Safety departments have always been reliant on Risk Management departments for information about a driver's safety-related activities. This has changed. Decisions related to driver discipline and training have relied on the information derived from documents like claim reports, citations, and MVRs. Predictive driver activities were gleaned from reports focusing on categories like accident types, length of service, accident frequency, and accident severity. Though utilization of this type of risk management data will continue, it will become secondary in significance for driver safety decisions.
Data items exported from internal onboard devices are emerging as the most important indicator of driver habits and therefore the most valuable data for safety-related judgments. These systems preemptively inform safety personnel of risky, discourteous, and illegal behaviors before they become liability-related activities. The activities identified by these systems will never be shown in and accident reports, MVRs, or CSA imports. Much of the data now collected from risk management systems will become extraneous. This should be a win for both the Risk and Safety departments.
Hopefully, this emerging paradigm will have a positive effect on accident-related activity and give safety personnel a more precise tool for driver improvement. This change in measurement techniques should free claims staff to focus on claim-related financial activity rather than collecting the data needed for safety-related decisions.

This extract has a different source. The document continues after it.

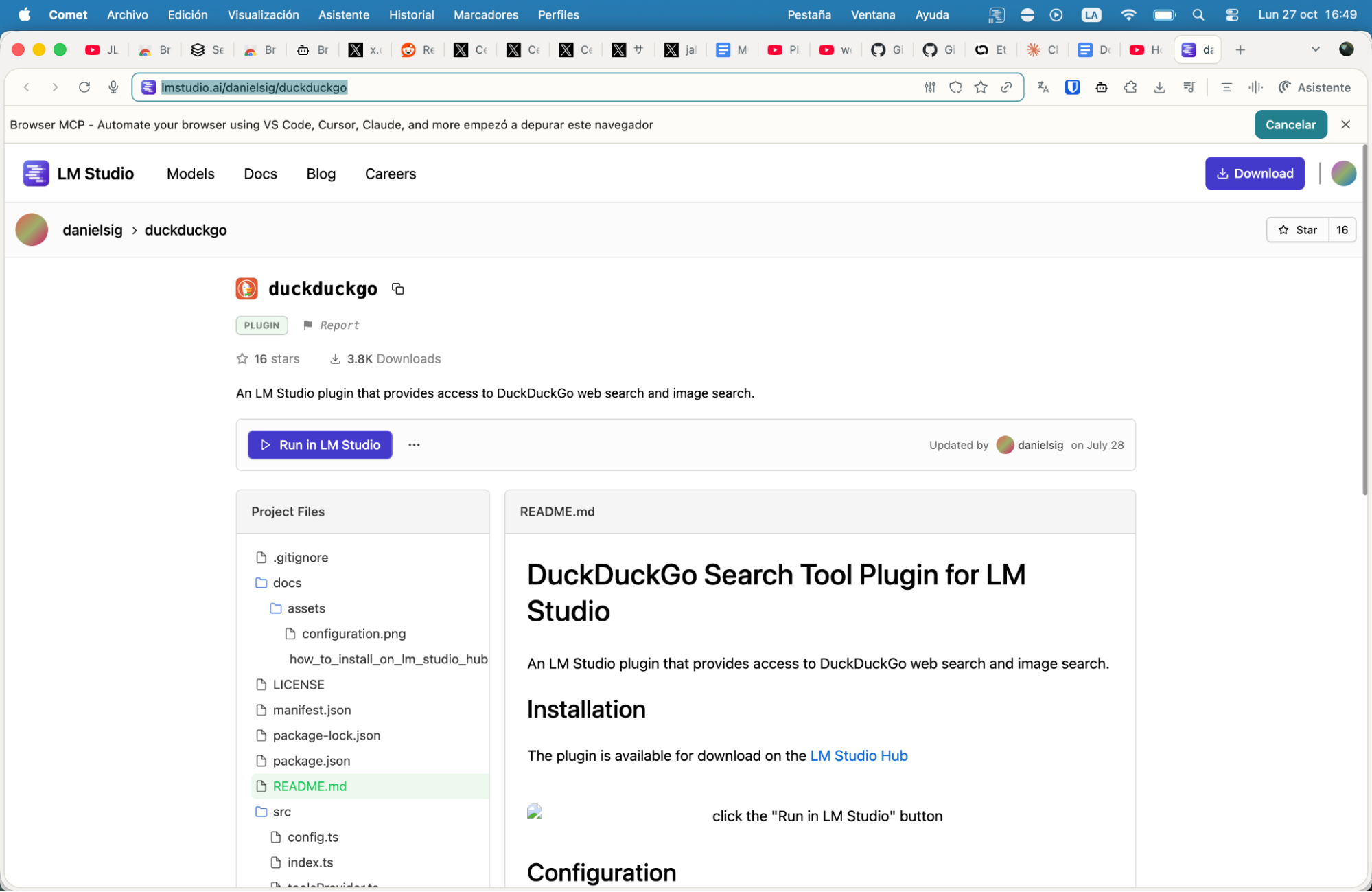Click the browser downloads arrow icon
Viewport: 1372px width, 892px height.
point(1159,87)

Risk systems will still be the best instrument for collecting data not related to driver activity such as a problem shipper, an unsafe parking area, an abusive driver supervisor, an ineffective trainer, equipment defects, etc. A risk system will also be necessary to determine the relationship between the data collected through devices and the probability and severity of accidents.
One downside of possessing this level of detail is that it will become one of the most sought-after blocks of information by plaintiff attorneys in litigation. If a company has data that indicates poor behavior and that company has not acted on this information, there will be powerful evidence that the company is negligent. If a company does not utilize this type of predictive technology, that too will be considered evidence of negligence.